5-aza-CdR has been identified to be effective in treating recurrent, intractable, acute and chronic myelogenous leukaemia (10,11). However, its effectiveness against solid tumors remains unclear. Hypomethylation and hypermethylation have been observed in various types of cancer (12,13). Hypomethylation can contribute to genomic instability, activation of oncogenes, or loss of imprinting. Gene-specific promoter hypermethylation in tumor suppressor genes cause silencing of tumor suppressors, which can contribute to many of the hallmarks of cancer such as evading apoptosis, insensitivity to antigrowth signals, sustained angiogenesis, limitless replicative potential and tissue invasion and metastasis. Previous findings have shown that aberrant gene methylation in cancer renders them resistant to chemotherapeutics via inhibition of apoptosis. Since methylation involves changes in gene regulation but not the DNA sequence, the change is reversible. The silenced tumor suppressor genes can be re-expressed when hypermethylation in their promoter region is removed that may ultimately repress tumor growth (14–19).

In the current study, a concentration- and time-dependent inhibition of proliferation of Caco-2 cells was identified following treatment with different concentrations of 5-aza-CdR. The percentage of Caco-2 cells in the G0/G1 phase was enhanced with an increasing the dose of 5-aza-CdR, thereby increasing the cells that undergo apoptosis. The morphological changes including decreased cell volume and density and cell death were observed at low doses of 5-aza-CdR, whereas cell disruption and necrosis were observed at higher doses of 5-aza-CdR. The changes were similar to the cytotoxic effects attributed to chemotherapeutic drugs where apoptosis occurs at lower doses and necrosis at higher doses.

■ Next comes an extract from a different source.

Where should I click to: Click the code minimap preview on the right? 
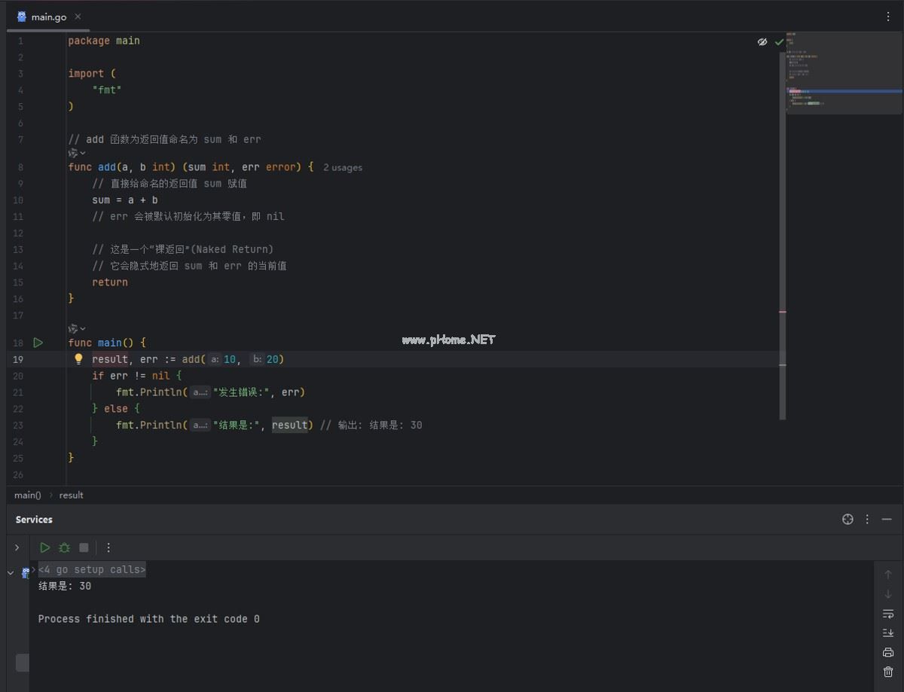click(x=844, y=73)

Additionally, the RASSF1A gene, which is silenced by hypermethylation in Caco-2 cells, was reactivated by the 5-aza-CdR treatment. The mRNA expression of RASSF1A gene was identified even after five successive generations. The reason for this might be the demethylating effect of 5-aza-CdR. The re-expression therefore contributed to the tumor suppressive function in Caco-2 cells. It is also possible that the cytotoxicity of 5-aza-CdR leads to an anticancer effect. However, 5-aza-CdR does not lead to an anticancer effect by exerting cytotoxity on cancer cells. Studies (20–22) have been carried out in which Ara-C, an equally cytotoxic drug as 5-aza-CdR, was used to determine whether the anticancer effect attributed by 5-aza-CdR was due to cytotoxicity in bladder cancer cells. Ara-C did not possess a demethylating capability. The two drugs inhibited cell proliferation although the inhibitory effect of Ara-C was not transmitted, demonstrating that inhibitory effect of 5-Aza-CdR is not derived from cytotoxicity.

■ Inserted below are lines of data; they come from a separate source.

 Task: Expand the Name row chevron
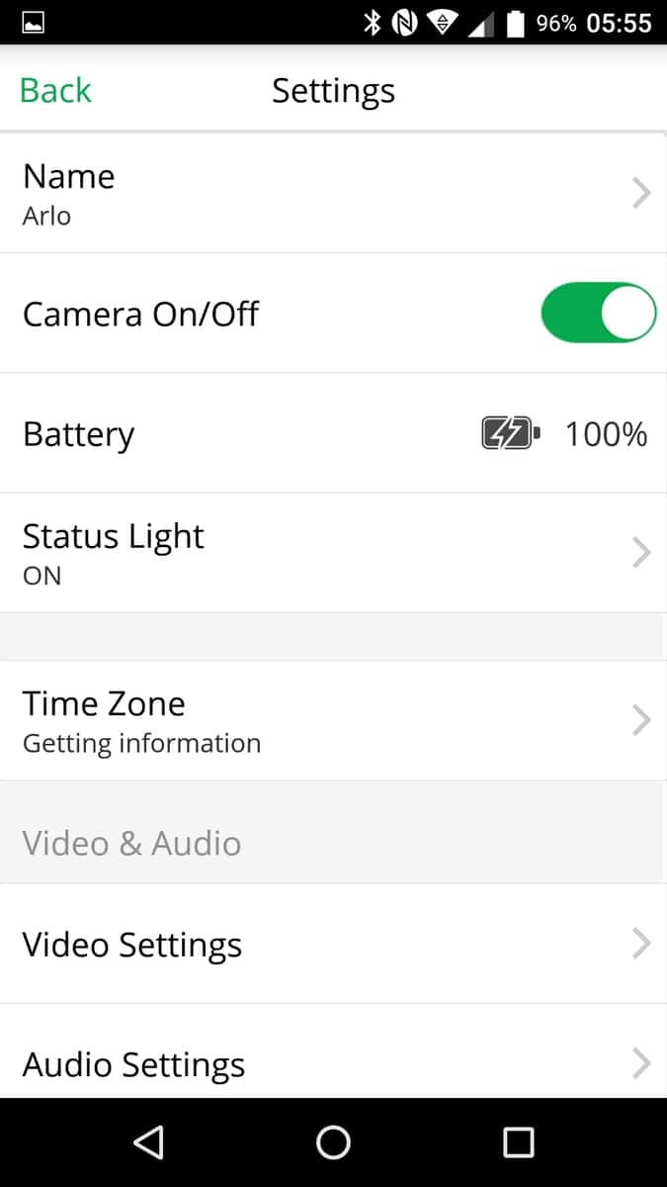tap(640, 193)
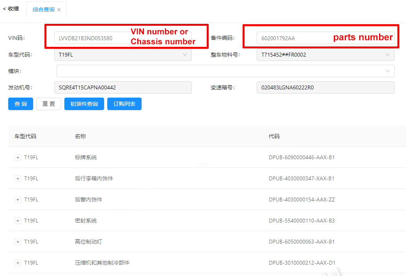Expand the 标牌系统 row plus icon
Viewport: 406px width, 276px height.
pos(18,158)
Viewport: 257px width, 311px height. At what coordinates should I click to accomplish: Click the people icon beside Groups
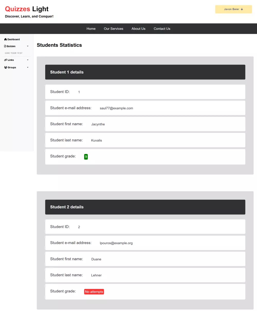(x=5, y=67)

It has been reported that Ras-GTPase is a member of the superfamily of molecular switches regulating proliferation and apoptosis (23–27). It performs different functions dependent on the signal molecule. Ras-GTPase interacts with a series of different downstream effector molecules to promote cell growth and differentiation, inducing cell dormancy, terminal differentiation and apoptosis in order to suppress cell growth.

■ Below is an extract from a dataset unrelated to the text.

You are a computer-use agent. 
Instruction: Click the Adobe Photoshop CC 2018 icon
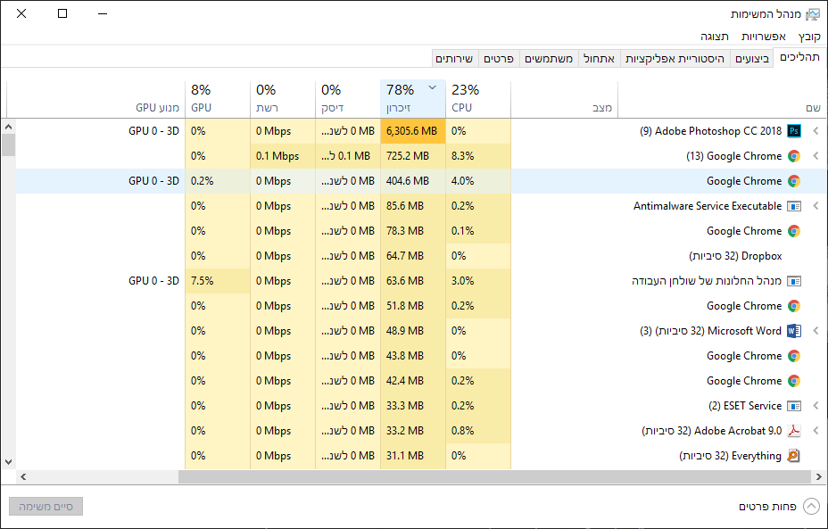[x=793, y=131]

RASSF1A gene methylation was found to be present in various types of cancer. Previous studies (28,29) using methylation-specific PCR examined colorectal cancer and identified that RASSF1A CpG-island in the neoplastic foci region methylated more frequently than the periphery of the neoplastic foci. Kuroki et al (30,31) and other investigators (32–34) using methylation-specific PCR analyzed esophageal carcinoma, gastric carcinoma and bladder cancer and observed that, RASSF1A was hypermethylated and the degree of methylation correlated closely with the clinical stages of patients. RASSF1A gene expression was silenced by hypermethylation of the CPG island in the promoter region of a wide range of tumors. Müller et al (35) analyzed the aberrant DNA methylation of RASSF1A in breast cancer and found that patients with aberrant RASSF1A methylation had a poorer prognosis.

In conclusion, the current findings suggest that RASSF1A can result in an antitumor effect when Caco-2 cells are treated with 5-aza-CdR. The demethylating agent 5-aza-CdR embraces good prospects in antitumor therapy, given the universality of regional hypermethylation in tumor cells.